Beaucoup de viticulteurs finissent cependant par arrêter ce cirque, ne serait-ce que par lassitude, marre de remplir des papiers, marre de voir son activité changer tous les six mois sur de simples caprices. Et puis l'effondrement du marché français du vin en 2003 a fait le tri entre ceux prêts à conquérir les marchés à l'exportation, et ceux, souvent proches de la retraite et ne souhaitant même pas trouver de successeurs, qui ne veulent plus faire d'efforts.
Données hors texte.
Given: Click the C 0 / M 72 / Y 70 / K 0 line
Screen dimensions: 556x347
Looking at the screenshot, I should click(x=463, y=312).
Et même encore, parmi ceux qui ont encore du nerf, on ne cherche pas à se développer trop pour éviter le matraquage, et puis les investissements imposés par la folie réglementaire ont tendance à prendre la place des investissement de production réels, ce qui fait que quelque chose d'aussi essentiel que le groupe d'embouteillage peut se retrouver ancien et abominablement capricieux, occasionnant retards et frustration, tandis qu'il y aura une cuve toute neuve pour un carburant cher dont personne ne veut. Ainsi, l'appellation Cahors a diminué de moitié depuis les années 2000 et les arrachages ne cessent pas. A ce stade, il est utile de préciser que les viticulteurs survivants du Cahors ne produisent pas assez par rapport à la demande du marché international. Chaque année, toute la production est vendue, il ne reste pas de vieux millésimes sur place. Grâce à l’action de l’Etat, des entrepreneurs intelligents qui travaillent dur et qui devraient jouir d’une progression forte et constante de leur niveau de vie, se retrouvent écrasés de dettes –rien que le renouvellement des barriques chaque année nécessite un emprunt-, empêchés de toute part et démotivés. Mais ils reçoivent des bonbons alors ils jouent le jeu de la connivence dans cet univers absurde.